Task requirements ▸ Please print all the lines below exactly as they are written.

[[ Data for the task, beginning ]]

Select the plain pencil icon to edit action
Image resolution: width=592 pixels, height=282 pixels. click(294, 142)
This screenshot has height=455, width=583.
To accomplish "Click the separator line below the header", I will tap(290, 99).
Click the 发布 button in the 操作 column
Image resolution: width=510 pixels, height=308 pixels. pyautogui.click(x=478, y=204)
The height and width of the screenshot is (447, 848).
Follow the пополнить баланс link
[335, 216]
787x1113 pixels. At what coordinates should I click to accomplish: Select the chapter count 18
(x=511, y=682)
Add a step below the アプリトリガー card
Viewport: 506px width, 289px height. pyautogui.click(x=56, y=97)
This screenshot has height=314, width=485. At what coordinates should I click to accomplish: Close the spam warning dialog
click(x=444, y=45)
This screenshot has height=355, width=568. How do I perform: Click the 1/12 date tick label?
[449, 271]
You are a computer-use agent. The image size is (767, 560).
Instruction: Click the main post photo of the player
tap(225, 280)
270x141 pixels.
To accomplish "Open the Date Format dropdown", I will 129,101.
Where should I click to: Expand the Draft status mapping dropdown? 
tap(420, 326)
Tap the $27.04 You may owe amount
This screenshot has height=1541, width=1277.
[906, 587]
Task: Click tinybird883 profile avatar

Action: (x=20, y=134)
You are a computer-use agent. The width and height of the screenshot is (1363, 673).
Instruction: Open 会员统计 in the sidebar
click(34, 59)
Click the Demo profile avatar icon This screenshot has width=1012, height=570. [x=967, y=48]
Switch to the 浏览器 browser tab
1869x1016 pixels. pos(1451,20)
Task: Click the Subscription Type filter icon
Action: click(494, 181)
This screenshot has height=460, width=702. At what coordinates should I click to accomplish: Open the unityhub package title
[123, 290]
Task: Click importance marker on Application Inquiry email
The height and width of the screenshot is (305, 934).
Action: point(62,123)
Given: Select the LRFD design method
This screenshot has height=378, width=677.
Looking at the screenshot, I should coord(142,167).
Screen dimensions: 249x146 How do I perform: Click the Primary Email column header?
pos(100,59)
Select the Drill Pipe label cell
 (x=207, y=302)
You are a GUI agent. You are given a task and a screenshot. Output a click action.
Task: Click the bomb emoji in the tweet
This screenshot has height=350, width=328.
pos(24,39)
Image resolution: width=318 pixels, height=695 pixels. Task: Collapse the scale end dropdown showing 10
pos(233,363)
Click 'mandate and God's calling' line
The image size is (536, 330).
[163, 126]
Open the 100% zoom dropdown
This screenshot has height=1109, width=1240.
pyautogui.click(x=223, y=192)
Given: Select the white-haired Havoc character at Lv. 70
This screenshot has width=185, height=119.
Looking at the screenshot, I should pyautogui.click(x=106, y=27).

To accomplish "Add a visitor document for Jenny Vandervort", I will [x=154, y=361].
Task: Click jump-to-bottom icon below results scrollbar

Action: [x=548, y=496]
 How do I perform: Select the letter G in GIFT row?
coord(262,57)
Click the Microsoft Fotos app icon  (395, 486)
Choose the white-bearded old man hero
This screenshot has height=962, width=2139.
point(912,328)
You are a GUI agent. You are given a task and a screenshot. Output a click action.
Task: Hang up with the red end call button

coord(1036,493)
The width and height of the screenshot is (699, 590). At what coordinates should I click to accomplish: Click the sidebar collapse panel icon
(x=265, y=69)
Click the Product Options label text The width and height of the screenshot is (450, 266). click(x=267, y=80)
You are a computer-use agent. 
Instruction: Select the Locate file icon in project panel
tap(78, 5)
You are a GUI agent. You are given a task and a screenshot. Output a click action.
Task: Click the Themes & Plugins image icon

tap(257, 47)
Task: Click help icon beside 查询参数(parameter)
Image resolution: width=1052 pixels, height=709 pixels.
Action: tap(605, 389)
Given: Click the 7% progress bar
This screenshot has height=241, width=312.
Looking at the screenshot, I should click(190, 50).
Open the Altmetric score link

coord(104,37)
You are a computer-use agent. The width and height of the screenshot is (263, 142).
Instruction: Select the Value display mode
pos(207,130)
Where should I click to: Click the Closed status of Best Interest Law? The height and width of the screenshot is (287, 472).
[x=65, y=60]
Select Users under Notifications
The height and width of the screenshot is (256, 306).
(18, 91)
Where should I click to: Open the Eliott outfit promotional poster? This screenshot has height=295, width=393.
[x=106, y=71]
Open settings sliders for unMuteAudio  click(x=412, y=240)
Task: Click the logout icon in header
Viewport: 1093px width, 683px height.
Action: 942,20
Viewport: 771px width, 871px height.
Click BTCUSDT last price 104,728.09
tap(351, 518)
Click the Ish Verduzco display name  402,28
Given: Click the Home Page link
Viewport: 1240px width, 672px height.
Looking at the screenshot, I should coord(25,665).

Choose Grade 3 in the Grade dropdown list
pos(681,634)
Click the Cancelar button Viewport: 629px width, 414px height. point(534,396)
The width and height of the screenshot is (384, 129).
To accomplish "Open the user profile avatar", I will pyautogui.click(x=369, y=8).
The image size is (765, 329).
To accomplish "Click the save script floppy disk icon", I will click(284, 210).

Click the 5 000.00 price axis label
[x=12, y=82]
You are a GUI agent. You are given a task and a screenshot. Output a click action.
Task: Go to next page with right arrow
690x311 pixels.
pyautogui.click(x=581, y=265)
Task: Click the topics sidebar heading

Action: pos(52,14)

[[ Data for the task, end ]]

Output for this task ▸
Select the plain pencil icon to edit action
Image resolution: width=592 pixels, height=282 pixels. click(294, 142)
This screenshot has height=455, width=583.
To accomplish "Click the separator line below the header", I will tap(290, 99).
Click the 发布 button in the 操作 column
Image resolution: width=510 pixels, height=308 pixels. pyautogui.click(x=478, y=204)
The height and width of the screenshot is (447, 848).
Follow the пополнить баланс link
[335, 216]
787x1113 pixels. At what coordinates should I click to accomplish: Select the chapter count 18
(x=511, y=682)
Add a step below the アプリトリガー card
Viewport: 506px width, 289px height. pyautogui.click(x=56, y=97)
This screenshot has height=314, width=485. At what coordinates should I click to accomplish: Close the spam warning dialog
click(x=444, y=45)
This screenshot has height=355, width=568. How do I perform: Click the 1/12 date tick label?
[449, 271]
You are a computer-use agent. The image size is (767, 560).
Instruction: Click the main post photo of the player
tap(225, 280)
270x141 pixels.
To accomplish "Open the Date Format dropdown", I will 129,101.
Where should I click to: Expand the Draft status mapping dropdown? 
tap(420, 326)
Tap the $27.04 You may owe amount
This screenshot has height=1541, width=1277.
[906, 587]
Task: Click tinybird883 profile avatar

Action: (x=20, y=134)
You are a computer-use agent. The width and height of the screenshot is (1363, 673).
Instruction: Open 会员统计 in the sidebar
click(34, 59)
Click the Demo profile avatar icon This screenshot has width=1012, height=570. [x=967, y=48]
Switch to the 浏览器 browser tab
1869x1016 pixels. pos(1451,20)
Task: Click the Subscription Type filter icon
Action: click(494, 181)
This screenshot has height=460, width=702. At what coordinates should I click to accomplish: Open the unityhub package title
[123, 290]
Task: Click importance marker on Application Inquiry email
The height and width of the screenshot is (305, 934).
Action: point(62,123)
Given: Select the LRFD design method
This screenshot has height=378, width=677.
Looking at the screenshot, I should coord(142,167).
Screen dimensions: 249x146 How do I perform: Click the Primary Email column header?
pos(100,59)
Select the Drill Pipe label cell
 (x=207, y=302)
You are a GUI agent. You are given a task and a screenshot. Output a click action.
Task: Click the bomb emoji in the tweet
This screenshot has height=350, width=328.
pos(24,39)
Image resolution: width=318 pixels, height=695 pixels. Task: Collapse the scale end dropdown showing 10
pos(233,363)
Click 'mandate and God's calling' line
The image size is (536, 330).
[163, 126]
Open the 100% zoom dropdown
This screenshot has height=1109, width=1240.
pyautogui.click(x=223, y=192)
Given: Select the white-haired Havoc character at Lv. 70
This screenshot has width=185, height=119.
Looking at the screenshot, I should pyautogui.click(x=106, y=27).

To accomplish "Add a visitor document for Jenny Vandervort", I will [x=154, y=361].
Task: Click jump-to-bottom icon below results scrollbar

Action: [x=548, y=496]
 How do I perform: Select the letter G in GIFT row?
coord(262,57)
Click the Microsoft Fotos app icon  (395, 486)
Choose the white-bearded old man hero
This screenshot has height=962, width=2139.
point(912,328)
You are a GUI agent. You are given a task and a screenshot. Output a click action.
Task: Hang up with the red end call button

coord(1036,493)
The width and height of the screenshot is (699, 590). At what coordinates should I click to accomplish: Click the sidebar collapse panel icon
(x=265, y=69)
Click the Product Options label text The width and height of the screenshot is (450, 266). click(x=267, y=80)
You are a computer-use agent. 
Instruction: Select the Locate file icon in project panel
tap(78, 5)
You are a GUI agent. You are given a task and a screenshot. Output a click action.
Task: Click the Themes & Plugins image icon

tap(257, 47)
Task: Click help icon beside 查询参数(parameter)
Image resolution: width=1052 pixels, height=709 pixels.
Action: tap(605, 389)
Given: Click the 7% progress bar
This screenshot has height=241, width=312.
Looking at the screenshot, I should click(190, 50).
Open the Altmetric score link

coord(104,37)
You are a computer-use agent. The width and height of the screenshot is (263, 142).
Instruction: Select the Value display mode
pos(207,130)
Where should I click to: Click the Closed status of Best Interest Law? The height and width of the screenshot is (287, 472).
[x=65, y=60]
Select Users under Notifications
The height and width of the screenshot is (256, 306).
(18, 91)
Where should I click to: Open the Eliott outfit promotional poster? This screenshot has height=295, width=393.
[x=106, y=71]
Open settings sliders for unMuteAudio  click(x=412, y=240)
Task: Click the logout icon in header
Viewport: 1093px width, 683px height.
Action: 942,20
Viewport: 771px width, 871px height.
Click BTCUSDT last price 104,728.09
tap(351, 518)
Click the Ish Verduzco display name  402,28
Given: Click the Home Page link
Viewport: 1240px width, 672px height.
Looking at the screenshot, I should coord(25,665).

Choose Grade 3 in the Grade dropdown list
pos(681,634)
Click the Cancelar button Viewport: 629px width, 414px height. point(534,396)
The width and height of the screenshot is (384, 129).
To accomplish "Open the user profile avatar", I will pyautogui.click(x=369, y=8).
The image size is (765, 329).
To accomplish "Click the save script floppy disk icon", I will click(284, 210).

Click the 5 000.00 price axis label
[x=12, y=82]
You are a GUI agent. You are given a task and a screenshot. Output a click action.
Task: Go to next page with right arrow
690x311 pixels.
pyautogui.click(x=581, y=265)
Task: Click the topics sidebar heading

Action: pos(52,14)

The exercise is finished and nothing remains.